Nella sua visita a Torino del 21-22 giugno Papa Francesco compie un passo storico visitando il tempo e la comunità valdese: è la prima volta di Vescovo di Roma. Il 28 luglio 2014 visita il pastore evangelico Giovanni Traettino nella chiesa pentecostale della riconciliazione a Caserta. Riferendosi alle infami leggi fasciste che repressero il culto pentecostale con la famigerata circolare di Guido Buffarini Guidi del 1935, Francesco non ha paura di tirare fuori dall’armadio lo scheletro di quella vicenda, della quale furono complici anche dei cattolici e chiede perdono per «quei fratelli cattolici che sono stati dalla parte del diavolo».

Tra cattolici e valdesi rimangono punti divergenti in materia teologica e morale.
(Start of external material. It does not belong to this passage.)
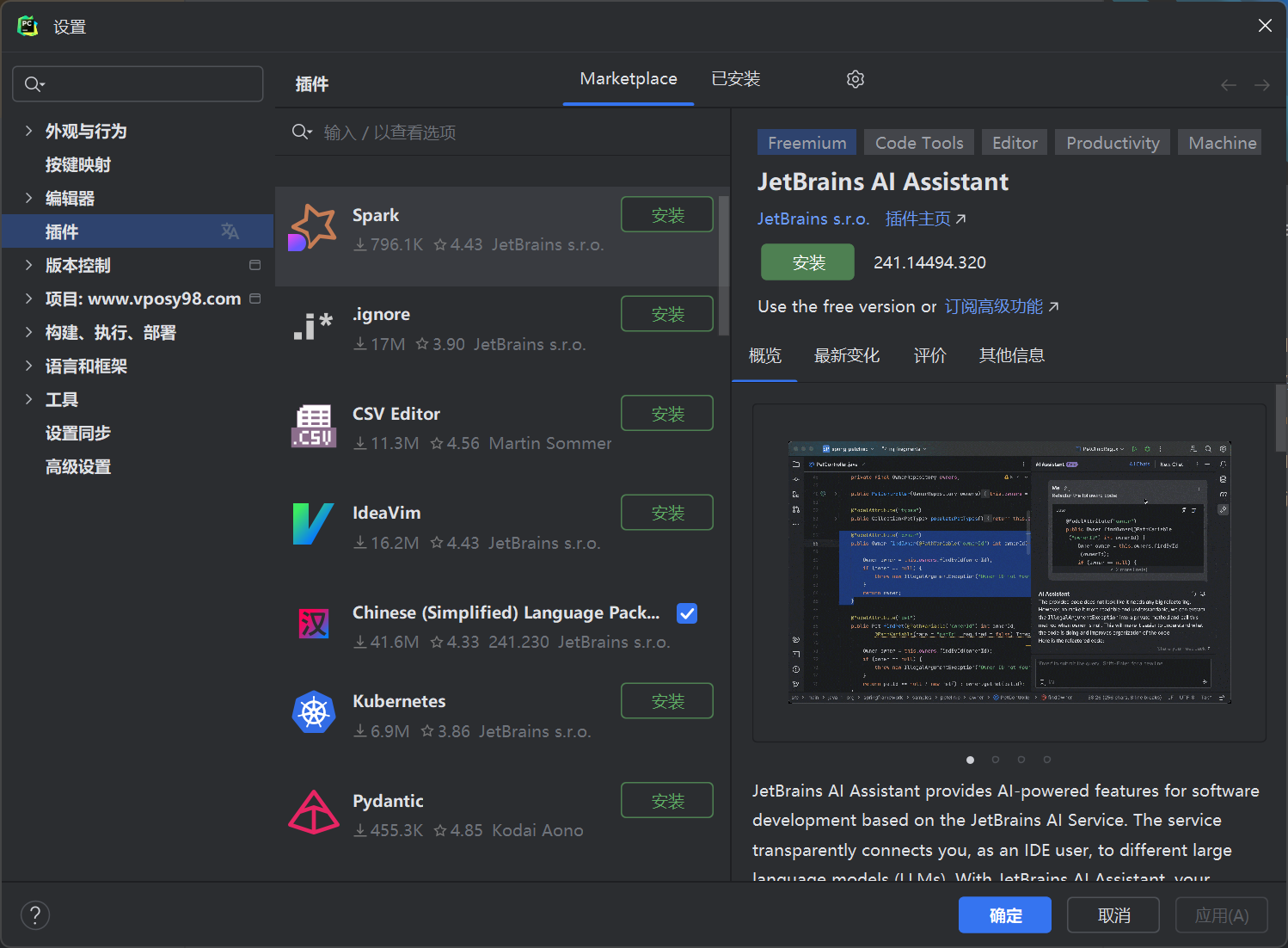Click the Pydantic plugin icon

click(x=314, y=813)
Per esempio, i cattolici non riescono a capire i valdesi che sono favorevoli all’aborto. È fuori di dubbio che con l’aborto si rispetta e valorizza la volontà della donna, ma è altrettanto vero che si uccide un essere umano al quale nessuno chiede un parere.

L’arcivescovo emerito di Torino mons. Cesare Nosiglia, annunciando l’ostensione della Sindone del 2015 chiese «ai fratelli e alle sorelle di altre confessioni cristiane di unirsi alla nostra preghiera affinché questo evento favorisca un comune sentire di fede nella morte e risurrezione del Signore».

Mi sia consentito ricordare come per l’ostensione della Sindone nel 1978, ci fu un terribile fuoco di sbarramento dei valdesi contro la Sindone: si allearono con alcuni gruppi dei cattolici di base e anche con qualche teologo cattolico. I valdesi trovavano che l’ostensione della Sindone era una provocazione contro di loro. Ma l’arcivescovo  Anastasio Alberto Ballestrero e tanti altri cattolici eravamo (e siamo) assolutamente lontani e contrari all’idea – con l’ostensione della Sindone – di provocare qualcuno. Molta acqua è passata sotto i ponti del Po, ma molta ne è passata anche nelle Valli Valdesi.